◆ **ASSIGNMENT**
Produce a faithful copy of every record below, without the pictures.

(Pixel coordinate grounding data)
Content starts

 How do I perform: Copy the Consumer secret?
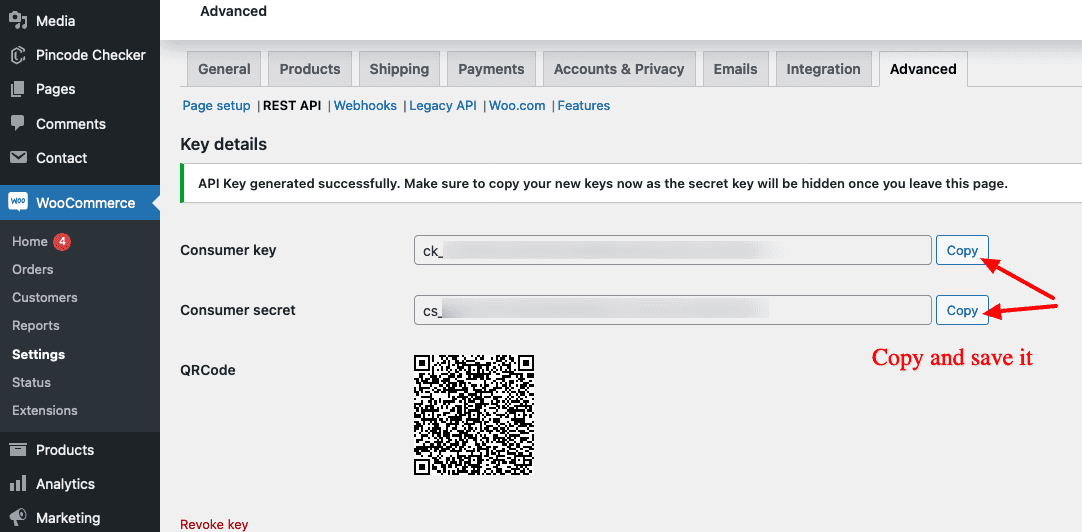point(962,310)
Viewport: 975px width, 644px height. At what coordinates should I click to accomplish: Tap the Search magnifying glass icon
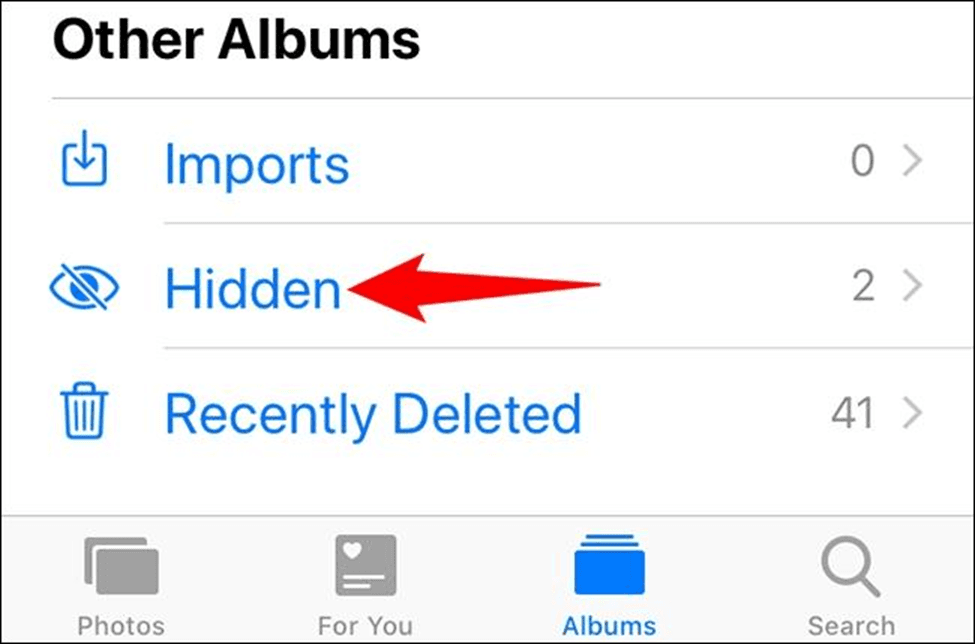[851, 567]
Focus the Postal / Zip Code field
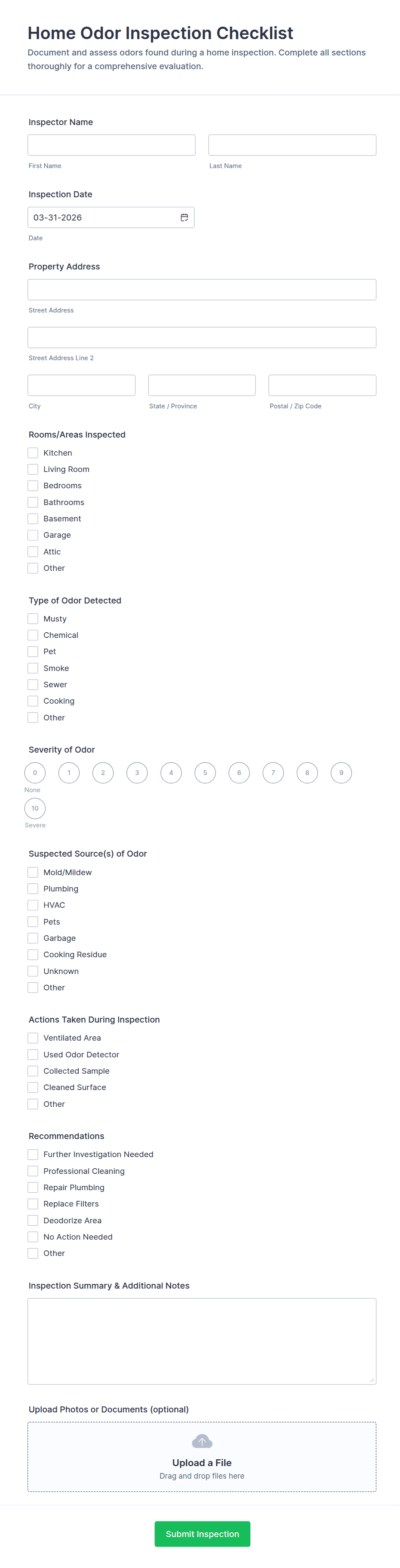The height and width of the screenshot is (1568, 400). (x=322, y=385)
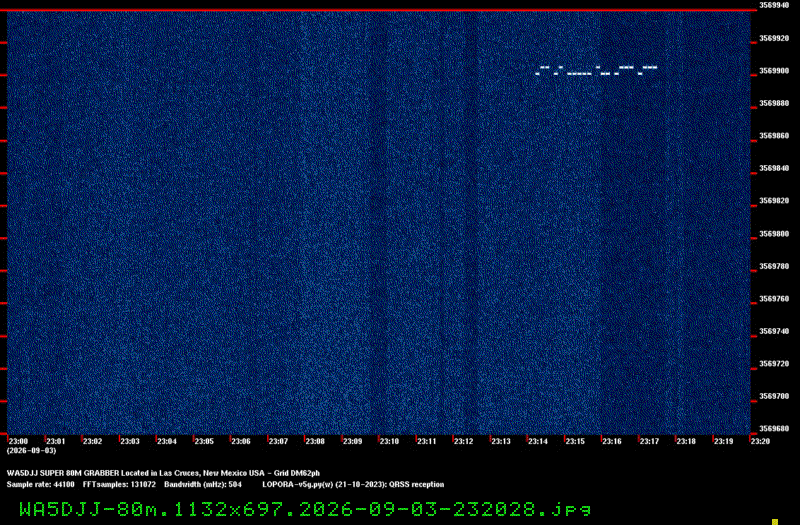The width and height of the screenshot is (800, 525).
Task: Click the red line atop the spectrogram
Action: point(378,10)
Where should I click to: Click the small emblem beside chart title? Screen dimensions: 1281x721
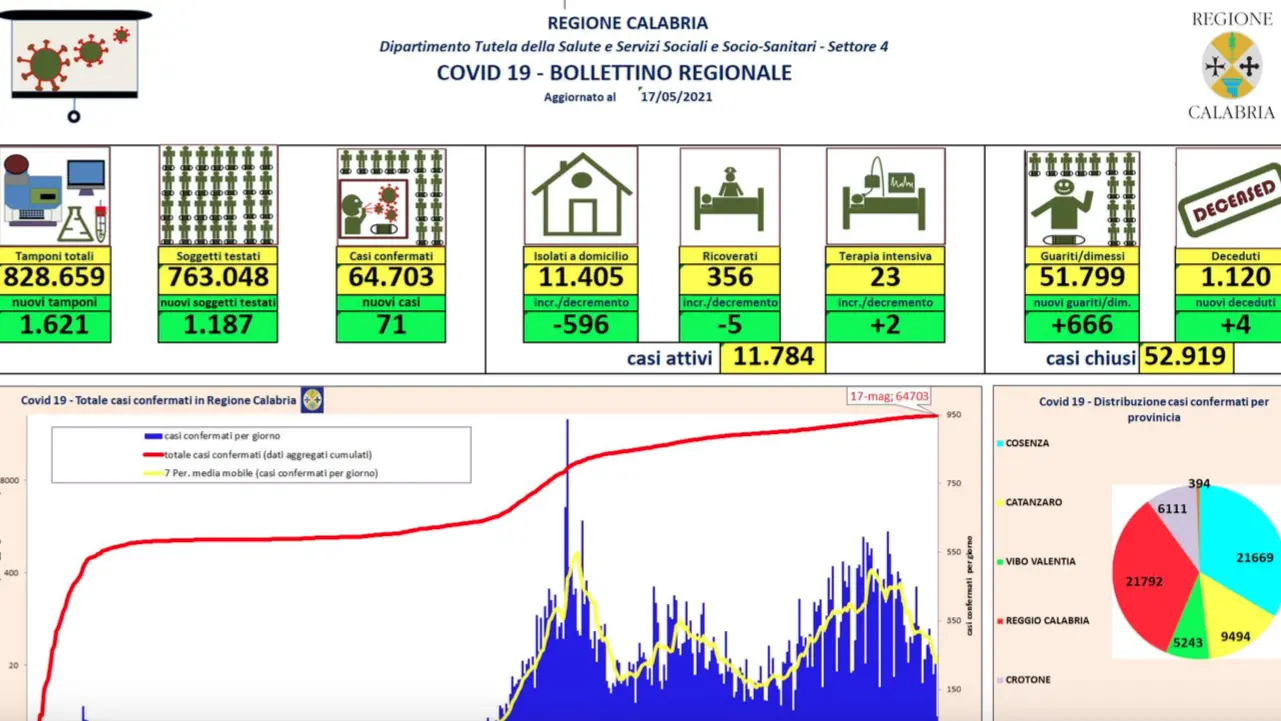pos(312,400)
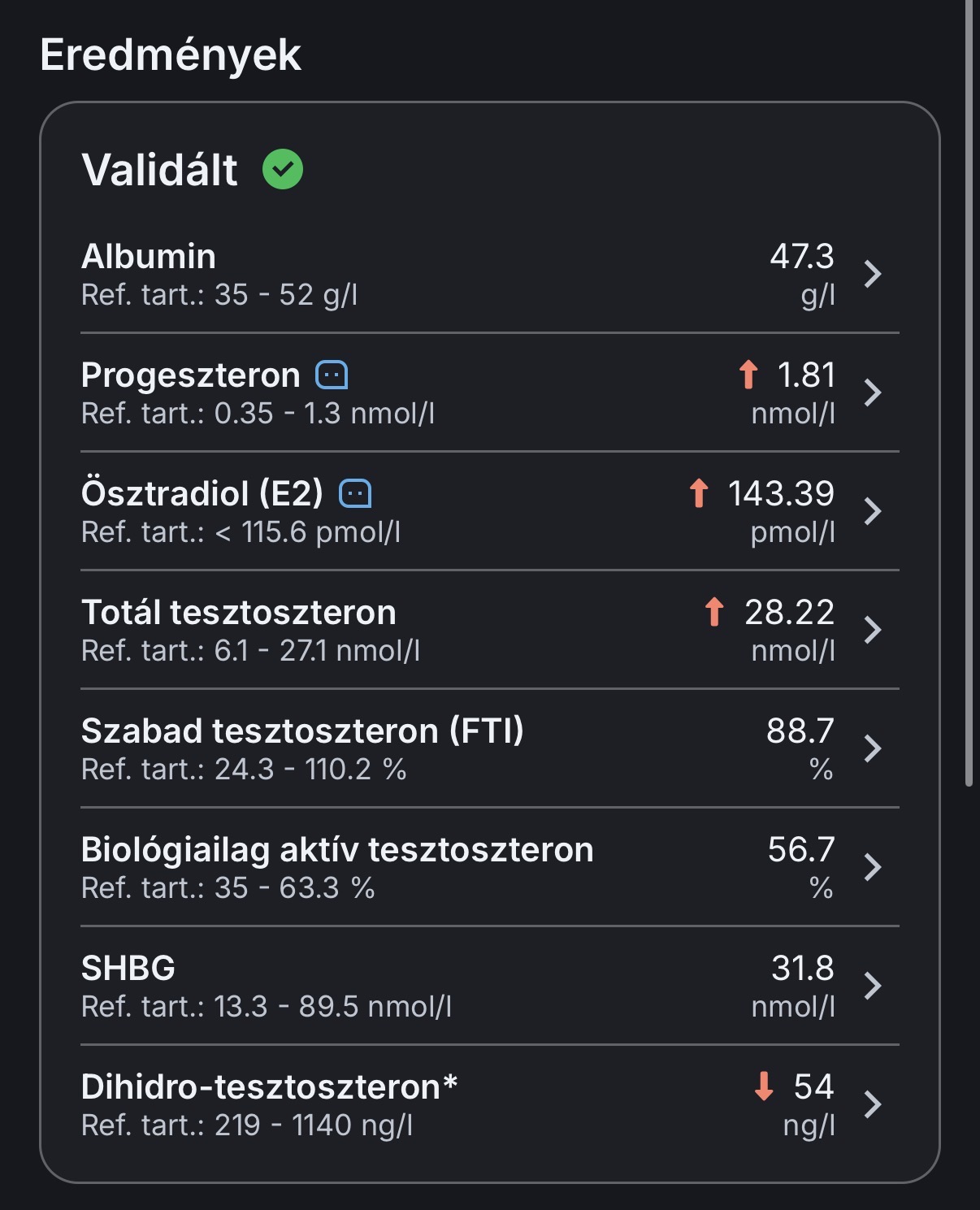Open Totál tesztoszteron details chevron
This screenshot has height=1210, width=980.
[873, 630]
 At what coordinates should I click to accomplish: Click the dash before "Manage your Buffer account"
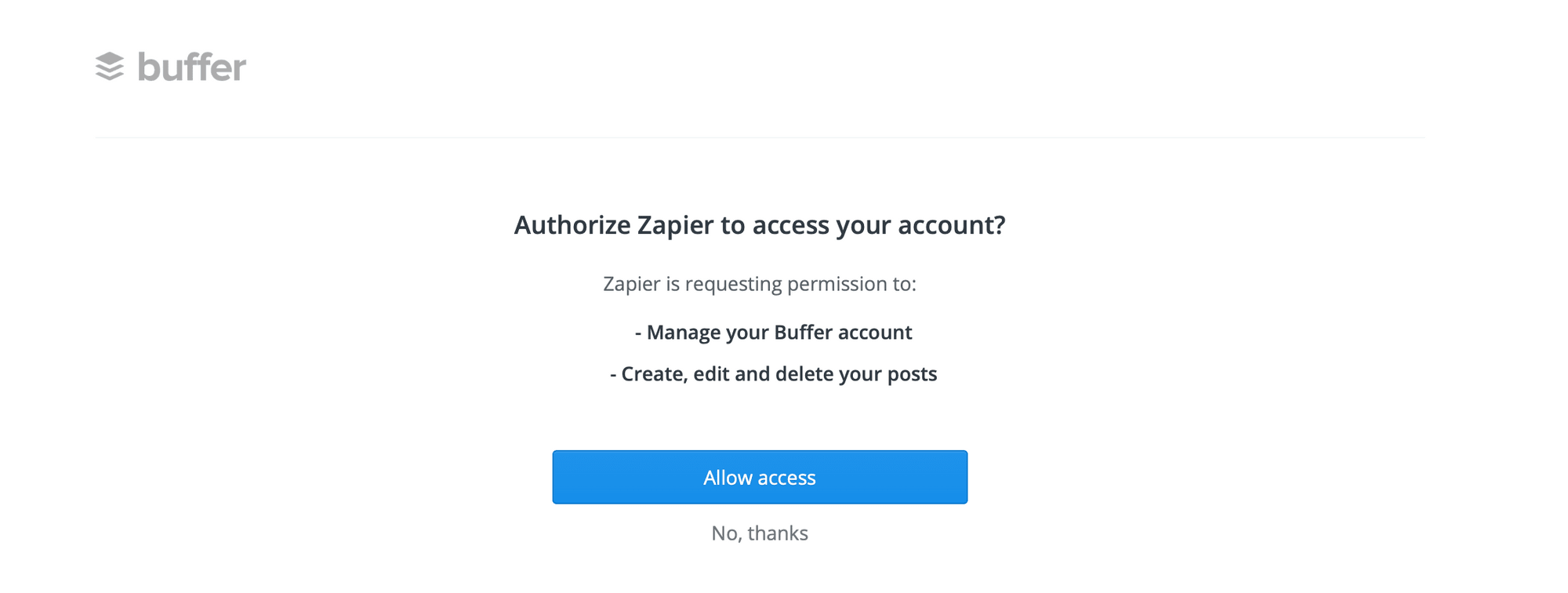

Content ends

◆ **RESPONSE**
 How do I perform: Copy the Consumer secret?
point(962,310)
Viewport: 975px width, 644px height. At what coordinates should I click to accomplish: Tap the Search magnifying glass icon
[851, 567]
Focus the Postal / Zip Code field
The height and width of the screenshot is (1568, 400). (x=322, y=385)
The width and height of the screenshot is (800, 525).
Task: Click the red line atop the spectrogram
Action: point(378,10)
Where should I click to: Click the small emblem beside chart title? Screen dimensions: 1281x721
pos(312,400)
Open Totál tesztoszteron details chevron
This screenshot has height=1210, width=980.
[873, 630]
 At what coordinates should I click to accomplish: Click the dash before "Manage your Buffer account"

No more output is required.